Garth inclined his head and looked back at the pictures on the mantel. “I take it the other woman in these is your roommate.”
“Yep. That’s Clara.”
“It’s clear to see the two of you are close,”
he returned.
“We’ve known each other for what feels like all our lives. She’s like a sister to me. I’m an only child.”
“Lucky,”
he said partially under his breath before he took another sip of wine.
“Let me guess, you and your sibling don’t get along?”
she asked.
He stiffened. “That is putting it mildly. There are days it feels like my brother and I might kill each other.”

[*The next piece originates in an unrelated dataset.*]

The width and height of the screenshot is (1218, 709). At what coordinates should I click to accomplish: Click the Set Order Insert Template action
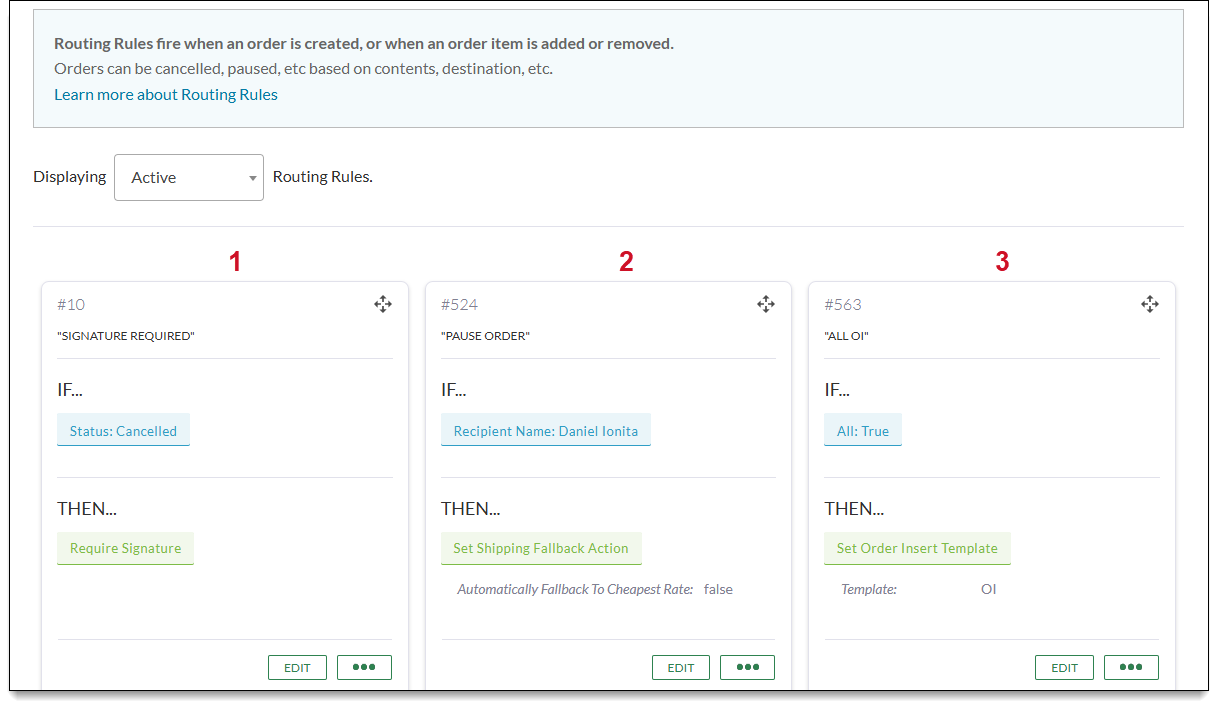(x=917, y=548)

She laughed. “I’m sure it’s not that bad.”
He didn’t answer.
“Are the two of you close in age?”
He nodded. “Very.”
“What about you? Where are you from?”
she asked.
He hesitated a bit and then glanced at her. “Let’s go with Sweden.”
“Now who’s the odd one?”
Garth’s gaze collided with hers, and any reservation she might have had about giving herself to the man vanished. Nothing but need remained.
He reached out slowly, his fingers coming just shy of touching the silkscreen print of the Viking on her shirt. “You know this isn’t historically accurate.”
She bit her lower lip as his finger grazed her breast. “Then I should remove it at once.”
He flashed a dashing white smile and set his wineglass on the mantel. “Great idea.”